+++ DATASET +++

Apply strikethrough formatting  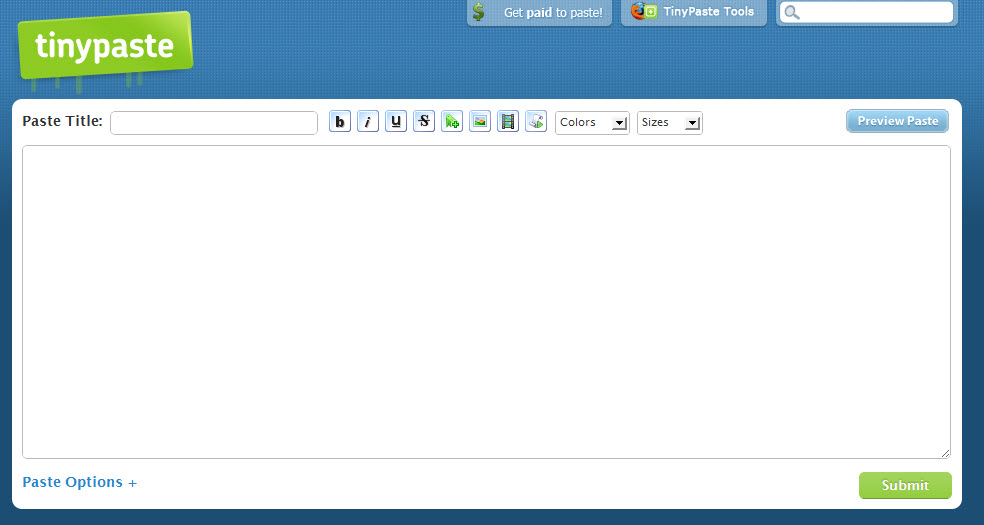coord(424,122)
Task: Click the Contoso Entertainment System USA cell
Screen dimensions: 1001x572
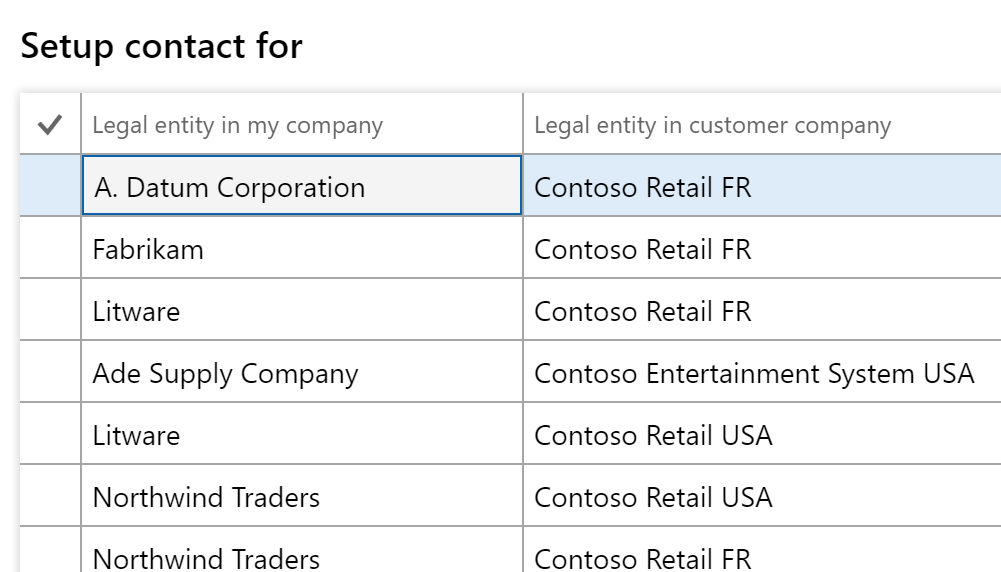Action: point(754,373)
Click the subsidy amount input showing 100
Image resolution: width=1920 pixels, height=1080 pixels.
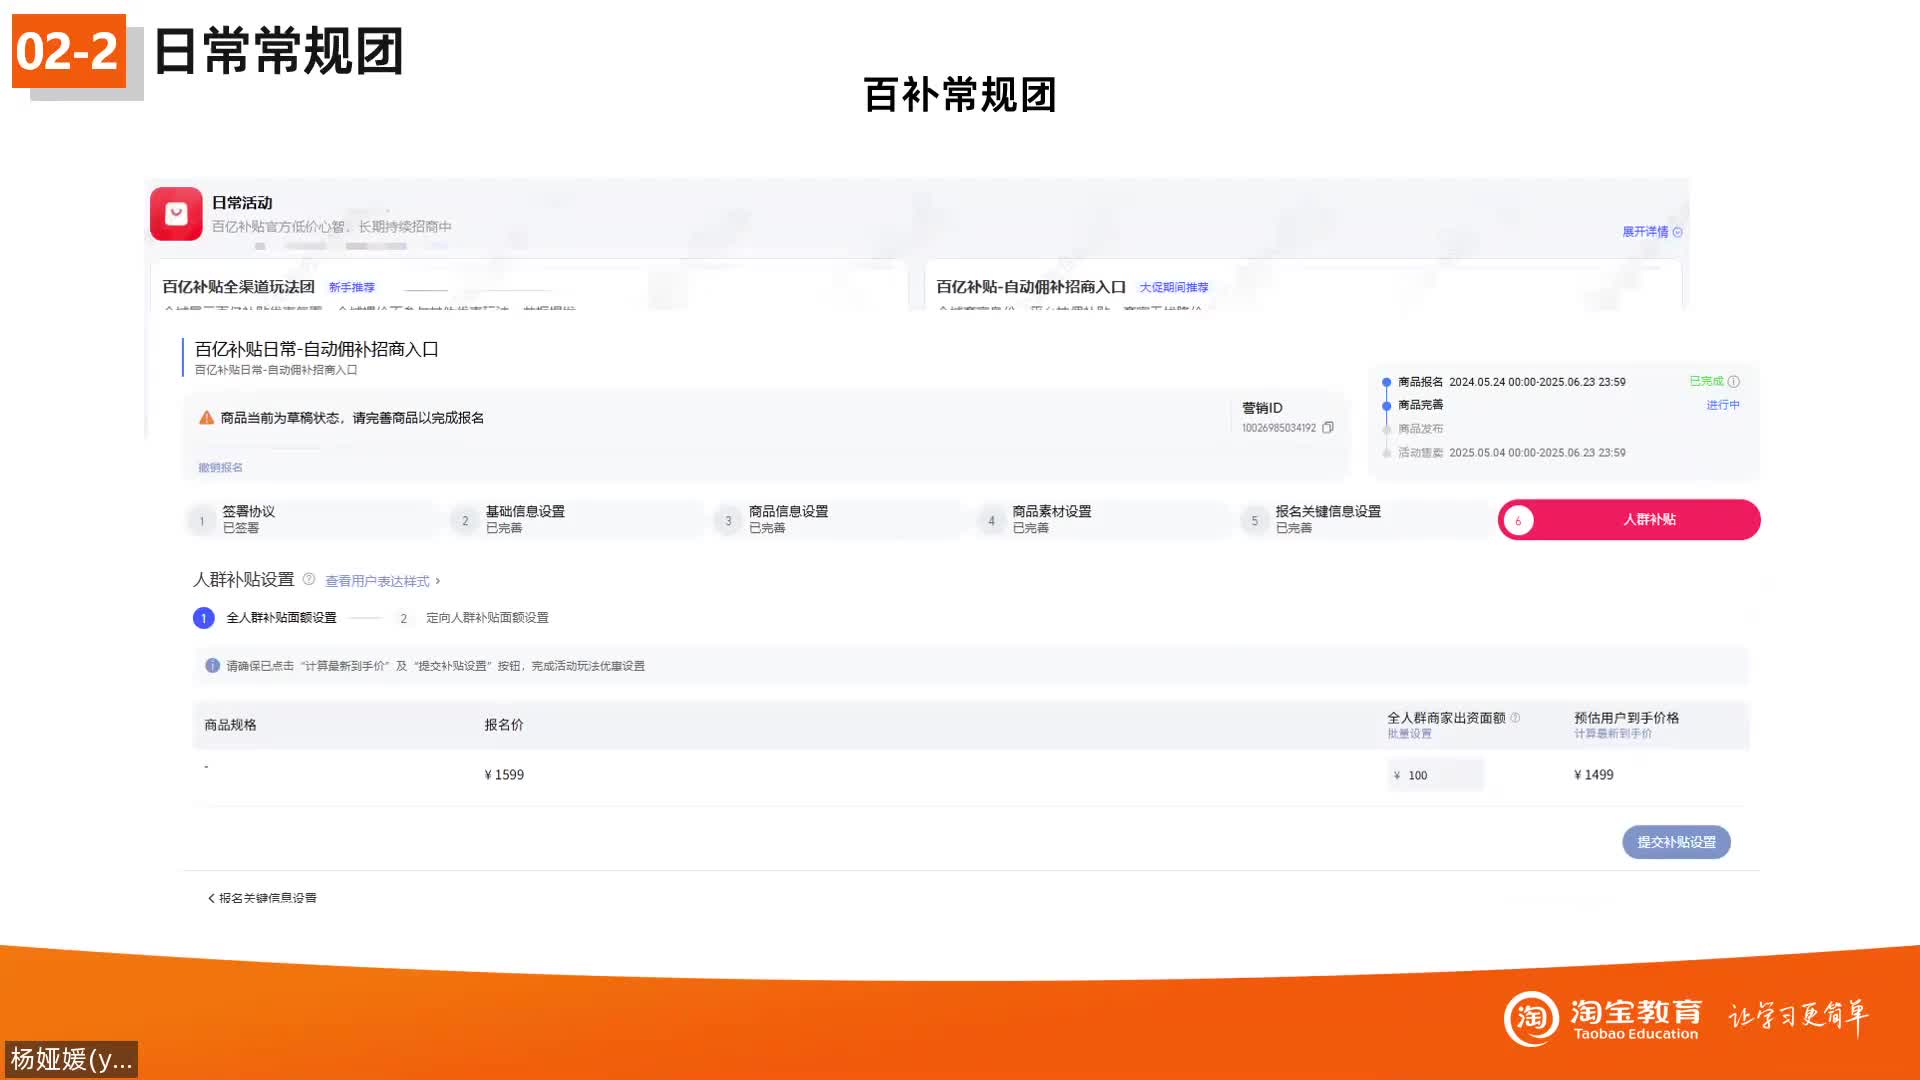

+++

▶ **WHAT YOU NEED TO DO**: Pull out each line above that contains the word "Click".

▶ **FINISHED EXERCISE**:
Task: Click the Contoso Entertainment System USA cell
Click the subsidy amount input showing 100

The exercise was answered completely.